Species of gastropod

Oenopota maurellei is a species of sea snail, a marine gastropod mollusk in the family Mangeliidae.

==Description==
The length of the (immature) shell attains 8.5 mm, its diameter 3.5 mm.

(Original description) The small, fusiform shell is greenish white. it contains about six whorls. The first whorl of the protoconch is flattish, minute, apparently smooth. The second whorl shows a sharp prominent shoulder-keel, crossed by numerous minute riblets, much lower than the keel. On the next whorl the periphery bears a keel like that at the shoulder, and the riblets gradually become stronger, and fewer in number, diminishing, however, on the following whorls to mere axial striations. The peripheral keel also loses its prominence. On the later whorls, which still preserve—though with less prominence—the keel at the shoulder, the spiral sculpture becomes predominant.

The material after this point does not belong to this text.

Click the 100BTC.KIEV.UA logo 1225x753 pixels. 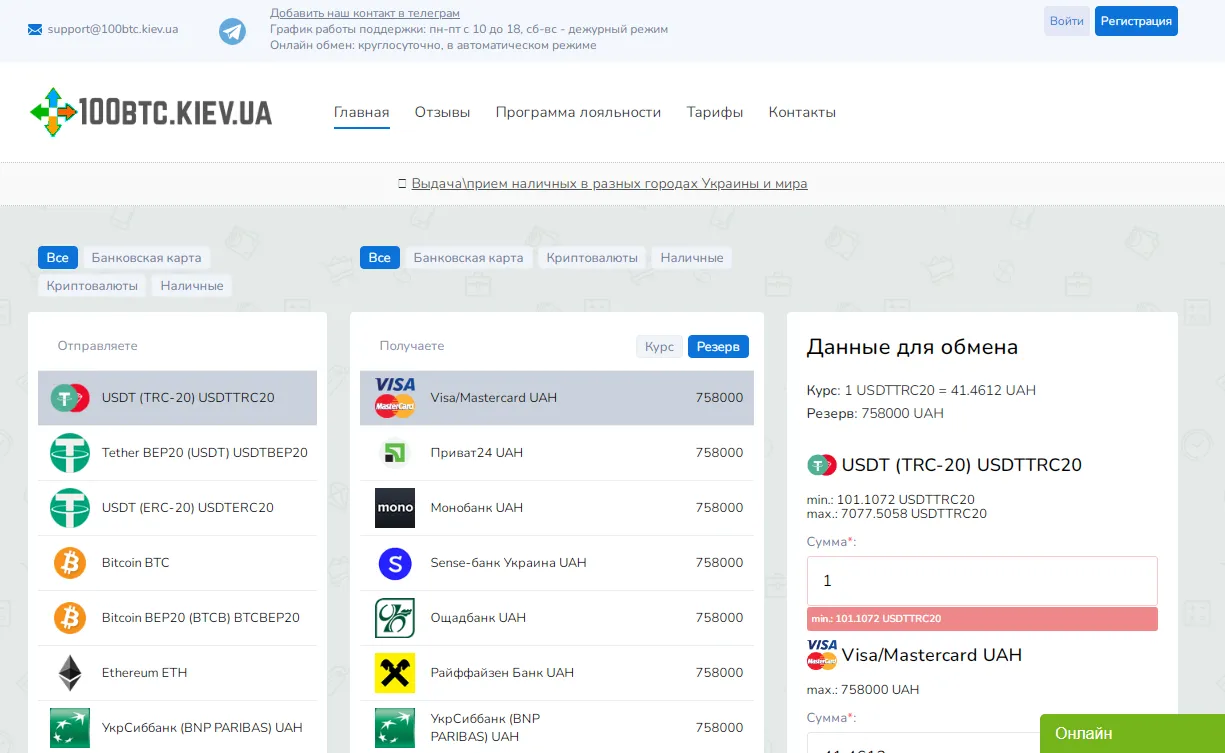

And on the spire there are about four spiral threads between the shoulder and the suture in front of it, and on the body whorl about ten between the shoulder and the beginning of the siphonal canal, which is also spirally striated. The prominent shoulder gives a turreted aspect to the whorls.:The aperture is narrow. The outer lip is sharp. The anal sulcus is shallow and feeble. The columella is white, and attenuate in front. The siphonal canal is short, and wide. The operculum is ovate, somewhat concave, and with an apical nucleus.

==Distribution==
This marine species occurs off Vancouver Island, Canada.